- Theatrical release poster
- Directed by: Michael Ryan
- Written by: Michael Ryan
- Produced by: Michael Ryan; Tyler Lockamy; Stuart Davis; Nathan Eaans; Benjamin Easterday; Jordan Paley;
- Starring: Christina Ricci; Steven Ogg; Linus Roache; Samantha Win; Mena Suvari;
- Edited by: Michael Ryan
- Music by: Alex Newport
- Production company: Archetype Pictures
- Distributed by: VMI Worldwide
- Release date: February 6, 2026;
- Running time: 130 minutes
- Country: United States
- Language: English

= The Dresden Sun =

2026 American science fiction film

The Dresden Sun is a 2026 American science fiction heist film written and directed by Michael Ryan.
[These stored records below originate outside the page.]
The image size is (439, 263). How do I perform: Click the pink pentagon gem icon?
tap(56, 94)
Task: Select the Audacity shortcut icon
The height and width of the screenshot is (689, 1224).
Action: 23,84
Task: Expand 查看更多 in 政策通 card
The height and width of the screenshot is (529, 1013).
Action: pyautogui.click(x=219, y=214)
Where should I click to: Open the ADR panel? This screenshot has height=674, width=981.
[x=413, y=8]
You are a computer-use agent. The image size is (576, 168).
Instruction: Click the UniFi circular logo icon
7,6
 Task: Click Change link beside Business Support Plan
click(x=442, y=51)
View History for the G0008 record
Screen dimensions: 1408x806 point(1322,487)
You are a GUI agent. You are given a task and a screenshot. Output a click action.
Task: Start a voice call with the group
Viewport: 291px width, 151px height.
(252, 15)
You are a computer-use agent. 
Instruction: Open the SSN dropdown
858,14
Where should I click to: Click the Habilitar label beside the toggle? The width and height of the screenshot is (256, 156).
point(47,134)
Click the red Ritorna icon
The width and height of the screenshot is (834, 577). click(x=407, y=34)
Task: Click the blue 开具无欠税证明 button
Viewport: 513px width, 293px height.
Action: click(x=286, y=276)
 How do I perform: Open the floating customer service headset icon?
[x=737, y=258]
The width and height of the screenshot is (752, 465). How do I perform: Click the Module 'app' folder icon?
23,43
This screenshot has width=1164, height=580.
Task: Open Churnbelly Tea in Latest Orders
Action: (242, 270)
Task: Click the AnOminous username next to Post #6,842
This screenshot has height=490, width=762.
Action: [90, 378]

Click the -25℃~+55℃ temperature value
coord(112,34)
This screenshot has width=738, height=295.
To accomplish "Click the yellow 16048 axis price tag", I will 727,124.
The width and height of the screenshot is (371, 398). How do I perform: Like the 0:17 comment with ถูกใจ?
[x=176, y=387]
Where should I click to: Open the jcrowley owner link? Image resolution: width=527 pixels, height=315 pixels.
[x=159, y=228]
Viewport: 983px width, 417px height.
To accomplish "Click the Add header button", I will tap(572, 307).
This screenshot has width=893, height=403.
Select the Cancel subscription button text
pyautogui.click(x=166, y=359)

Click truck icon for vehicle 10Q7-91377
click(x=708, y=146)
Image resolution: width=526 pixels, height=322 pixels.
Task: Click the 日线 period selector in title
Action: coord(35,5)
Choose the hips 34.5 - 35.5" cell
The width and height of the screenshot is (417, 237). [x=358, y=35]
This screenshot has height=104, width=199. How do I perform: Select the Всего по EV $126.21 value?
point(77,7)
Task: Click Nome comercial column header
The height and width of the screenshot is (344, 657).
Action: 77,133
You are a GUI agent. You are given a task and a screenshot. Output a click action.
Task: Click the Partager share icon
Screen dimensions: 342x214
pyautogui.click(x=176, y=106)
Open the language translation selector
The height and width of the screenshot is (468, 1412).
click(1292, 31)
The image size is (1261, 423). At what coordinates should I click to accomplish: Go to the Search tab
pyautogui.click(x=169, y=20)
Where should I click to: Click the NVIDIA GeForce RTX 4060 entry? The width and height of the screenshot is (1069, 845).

It is produced by Archetype Pictures, and stars Christina Ricci, Steven Ogg, Linus Roache, Samantha Win and Mena Suvari.

==Synopsis==
A brilliant, principled mercenary with a traumatic past works on an inside job to steal "the sphere", a valued asset from Peredor Corporation, but the heist goes wrong. Meanwhile, The C & Earth corporation is hoping to use a scientist's project to gain dominance. Whilst an analyst at the powerful investment firm Mutual One is caught between deadly corporate rivals, financial fraud, technological espionage, and ends up on the run from a psychopathic military contractor.

==Cast==
- Christina Ricci as Dr. Dresden Corliss
- Steven Ogg as Crilenger
- Linus Roache as Malik
- Mena Suvari as Asha
- Samantha Win as Z
- Aaron Craven as Kerry
- Louie Chapman as Ross Vilmore
- Richard Blackmon as Ethan Mason
- Del Eswar as Barrington Tran
- Brett Rickaby as Detective Holleran
- Terry Maratos as Counselor Brightmore
- Kevin Christopher as Taa Jansky
- Nicholas R. Camp as Harrison
- Chelsea London Lloyd as Megan

==Production==
As well as writing and directing, Michael Ryan also produced the film alongside Tyler Lockamy at Archetype Pictures. Ryan described the film as allegory, which has themes including "corporatocracy, interdimensional reality, grief, arrested development, and apostasy."

===Casting===
Samantha Win was announced as playing Z in June 2021. In November 2021, Christina Ricci and Steven Ogg were revealed to have been cast as Dr. Dresden and mercenary Crilenger, respectively. In January 2022, Mena Suvari was added to the cast. A month later, Linus Roache was confirmed as Malik, a psychopathic military contractor.

===Filming===
Principal photography took place in Northern California from January 2022. Gabriel Horn was a consulting producer. Sabrina Jurisich, Shasta and Tehama Counties Film Commissioner, was reported to have remarked that the eight-week shoot was the largest single production to have ever been in Shasta County. Filming locations included Redding, the Redding Civic Auditorium and Redding City Hall.

Reportedly chosen in-part for its "scenic backdrops", Shasta County was said to have been chosen for 15
separate filming locations for the film.

==Release==
Global sales on the picture are being handled by VMI Worldwide. After premiering in Redding on February 2, the film was released in limited theaters in California and Oregon on February 6, 2026.